*The problem*: Pull out every line in the data that has the string "each" in it.
□ □ □ □ □
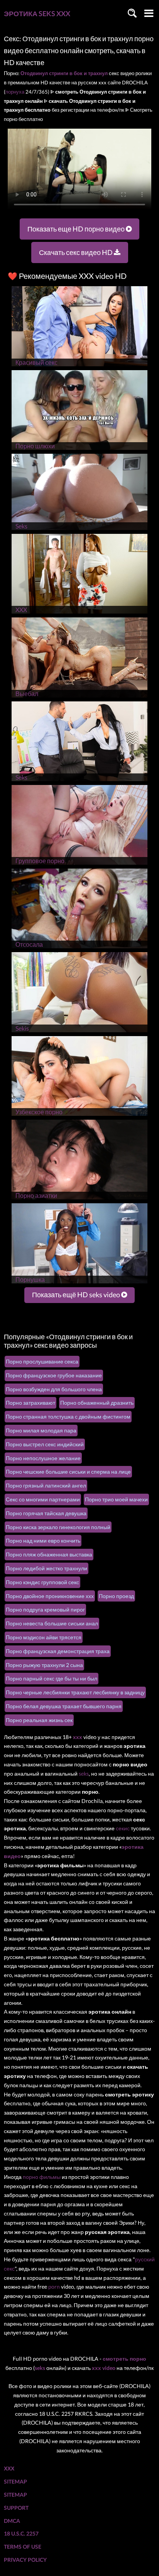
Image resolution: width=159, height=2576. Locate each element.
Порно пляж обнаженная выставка (49, 1554)
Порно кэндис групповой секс (42, 1582)
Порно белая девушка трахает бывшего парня (64, 1706)
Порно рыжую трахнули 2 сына (44, 1665)
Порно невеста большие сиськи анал (52, 1623)
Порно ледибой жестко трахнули (46, 1568)
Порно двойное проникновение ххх (50, 1596)
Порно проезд (116, 1596)
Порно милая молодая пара (41, 1430)
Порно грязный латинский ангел (46, 1485)
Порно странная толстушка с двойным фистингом (68, 1416)
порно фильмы (42, 2177)
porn (54, 2286)
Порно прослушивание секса (42, 1361)
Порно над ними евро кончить (43, 1540)
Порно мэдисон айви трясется (43, 1637)
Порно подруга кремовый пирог (45, 1609)
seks (84, 1773)
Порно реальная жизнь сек (39, 1720)
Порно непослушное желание (43, 1458)
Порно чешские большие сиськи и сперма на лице (68, 1471)
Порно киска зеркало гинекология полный (58, 1527)
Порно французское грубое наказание (54, 1375)
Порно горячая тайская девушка (46, 1513)
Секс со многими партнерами (43, 1499)
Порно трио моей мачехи (116, 1499)
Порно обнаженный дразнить (97, 1402)
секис (123, 1828)
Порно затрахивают (30, 1402)
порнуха (14, 92)
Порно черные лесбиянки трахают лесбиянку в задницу (75, 1692)
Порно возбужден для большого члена (54, 1389)
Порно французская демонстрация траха (58, 1651)
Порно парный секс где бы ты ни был (51, 1678)
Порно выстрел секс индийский (45, 1444)
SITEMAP (15, 2481)
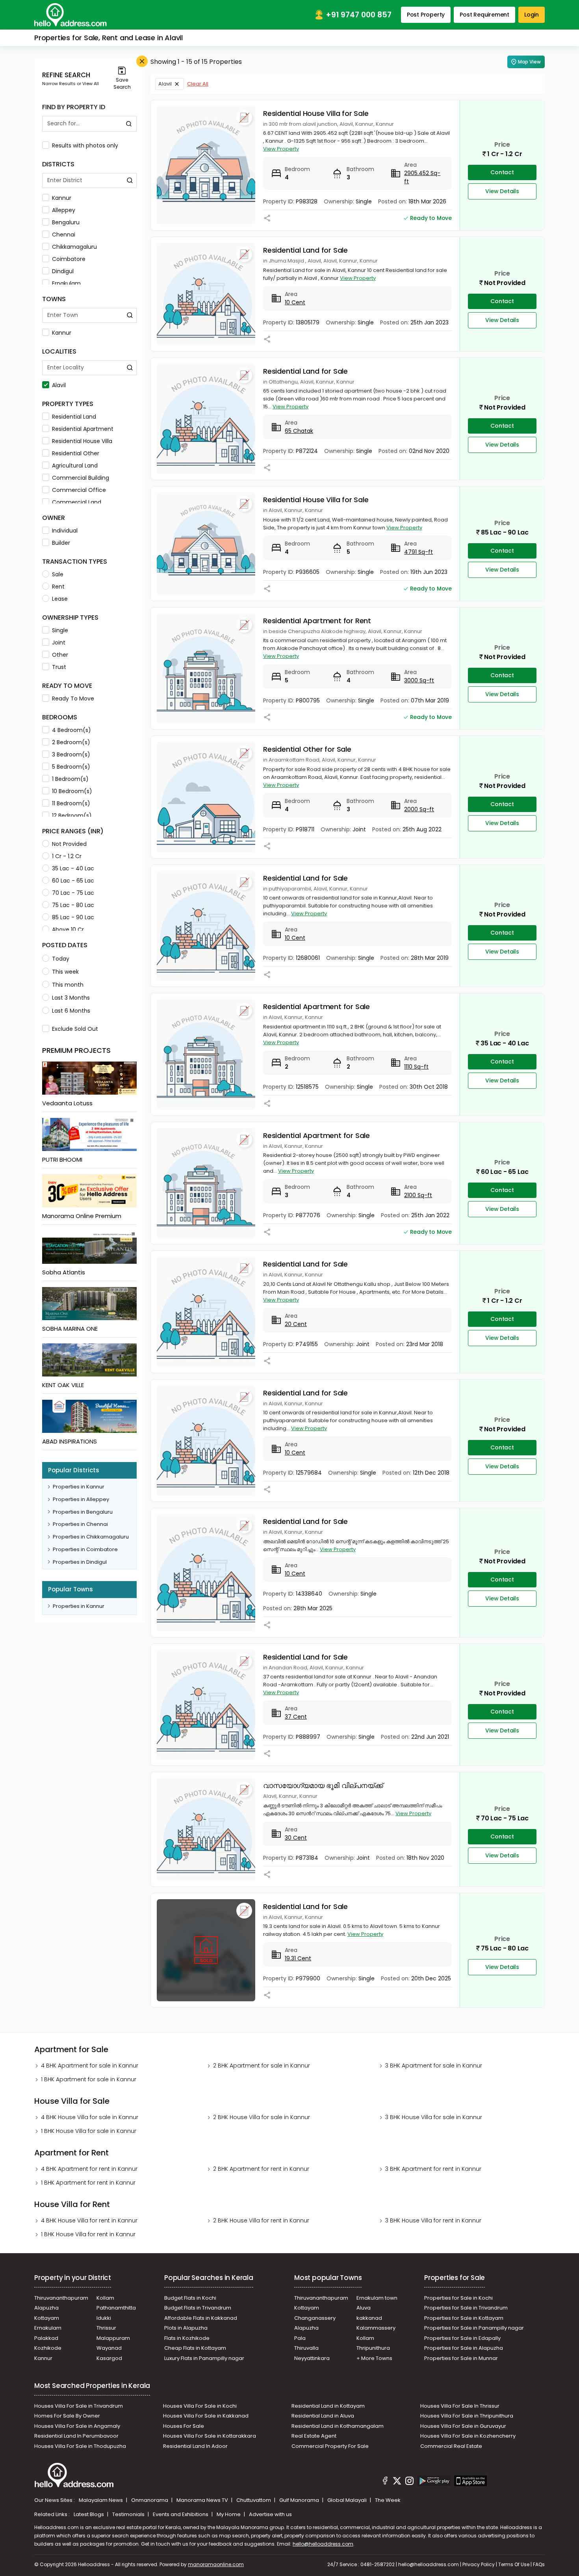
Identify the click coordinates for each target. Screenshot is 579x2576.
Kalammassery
□ □ □ □ □
*Response box*:
Image resolution: width=159, height=2576. Locate each element.
Identify the click coordinates for each target. Screenshot is 579x2576.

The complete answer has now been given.